I find it ironic that when he decided he didn't want to continue responding to my posts (even though he never stopped) he saw that as a win for himself, and now when I tell him good bye, implying I will probably not respond anymore to his nonsense, he also sees that as a win for himself. Must be nice and comforting to be so delusional you think you have all of the answers. 
Too bad he has such trouble with using the quote function. I can barely see where my words stop and his start. It's quite unnerving but probably outside his intellectual capabilities.

"You must spread some Reputation around before giving it to Heisenberg again."


----------



## Chief Walkin Eagle (Nov 19, 2012)

eye exaggerate said:


> ^ strife, in the material sense I know what can and cannot be 'proven'. In the spiritual sense, I know what can and cannot be 'proven'. Why should I have to lean from this centered perspective? It was / is / will be my goal. Why does this have to be about right and wrong? It's 'my' reality, and it is just as real as yours is, even if it isn't  There is a science to spirituality. There are inner observations that you can bench test. Get cozy with paradox, mon ami


I must spread some rep around before giving it to you again. First time I got that message lol.


----------



## Chief Walkin Eagle (Nov 19, 2012)

Heisenberg said:


> Why do you suppose it is a contest? This is what happens when anyone examines your words for mistakes, you turn it into an us-vs-them fight which includes gloating and bad sportsmanship. For all your spiritual mussing, you present yourself as a shallow petty person. What happen to the idea of us all finding common ground?


Lol give me a break Heis. There is no common ground with you. There is no discussing with you. You can never just disagree and call it a day. You must relentlessly drag everything on and on forever with the goal of winning the debate. Not once have I seen you present information like it is an opinion.
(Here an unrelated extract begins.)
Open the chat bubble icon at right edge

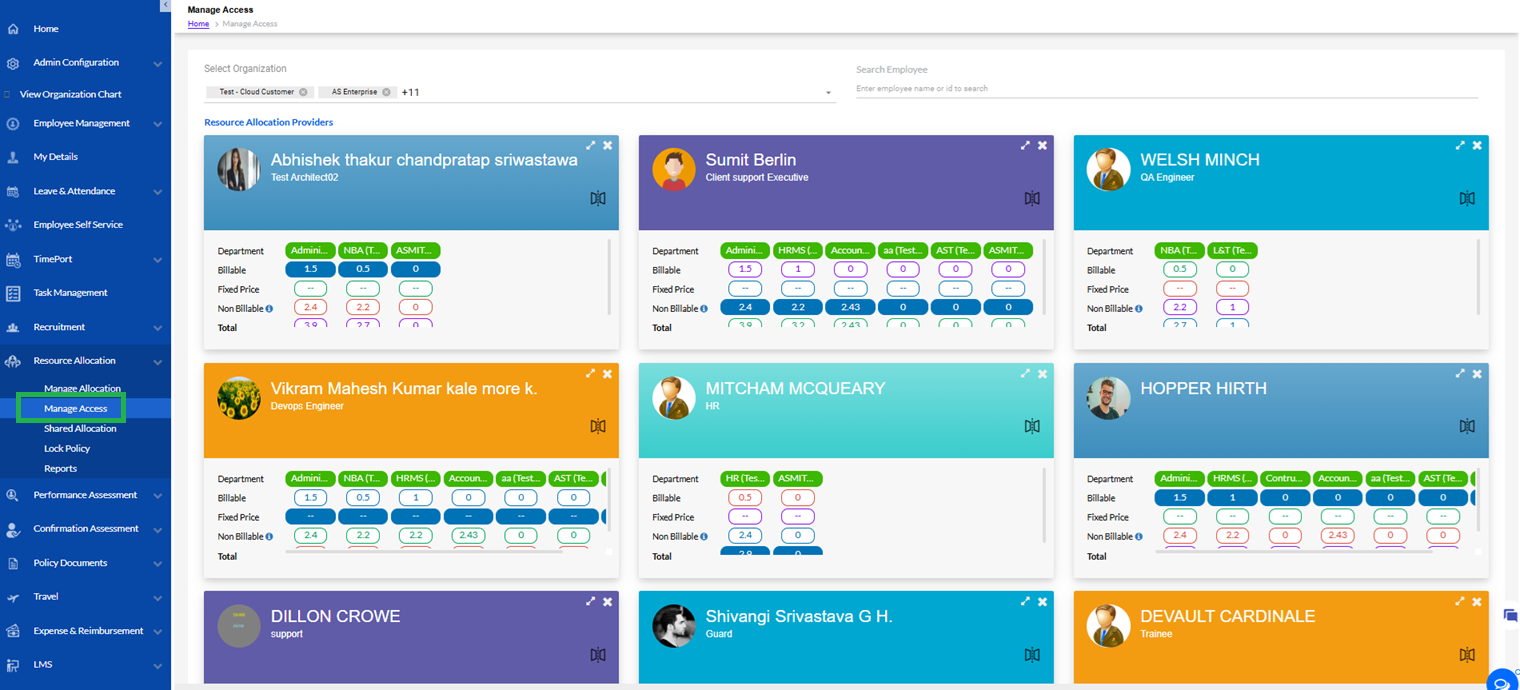point(1510,616)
Every time you try to discuss you present everything as fact and you get frustrated that no one is accepting your so called facts and you continue to shove it in our faces. Then you wait for us to get frustrated so you can play the mature intellectual card and say we are being childish and unreasonable. Even that doesnt work sometimes. After so much of your relentless blabbering you eventually get mad as well and throw around names and judgments and personal attacks as if you were still the mature intellectual. Oh, then after making your point of view clear that Im an complete idiot you go back to taking me seriously and trying to reason with me as if you respect me. I wish I knew you in real life Heis, though I already know the reality of the situation, I would laugh at the real you and how drastically different you are compared to how you appear online. You must be quite a mess inside and out.


----------



## cannabineer (Nov 19, 2012)

Samwell Seed Well said:


> man exercising the demons today


Muffin tops are especially unattractive on evil spirits. cn


----------



## cannabineer (Nov 19, 2012)

Samwell Seed Well said:


> i know someone who was at Auschwitz, her entire family was killed there
> 
> their is a fine line between, philosophical debates about what tree may have or not made a sound if someone was there to hear . . . . . the holocaust is not one of them
> 
> ...


It could as cogently be argued that keeping Auschwitz in our awareness is a good thing, an act of service and remembrance. Had I died at Auschwitz or equivalent, and had I a remanent spirit that cared, it would much prefer debate to imposed polite silence. My opinion. cn


----------



## Padawanbater2 (Nov 19, 2012)

Chief Walkin Eagle said:


> Lol give me a break Heis. There is no common ground with you. There is no discussing with you. You can never just disagree and call it a day. You must relentlessly drag everything on and on forever with the goal of winning the debate. Not once have I seen you present information like *it is an opinion*. Every time you try to discuss you present everything as fact and you get frustrated that no one is accepting your so called facts and you continue to shove it in our faces. Then you wait for us to get frustrated so you can play the mature intellectual card and say we are being childish and unreasonable. Even that doesnt work sometimes. After so much of your relentless blabbering you eventually get mad as well and throw around names and judgments and personal attacks as if you were still the mature intellectual. Oh, then after making your point of view clear that Im an complete idiot you go back to taking me seriously and trying to reason with me as if you respect me. I wish I knew you in real life Heis, though I already know the reality of the situation, I would laugh at the real you and how drastically different you are compared to how you appear online. You must be quite a mess inside and out.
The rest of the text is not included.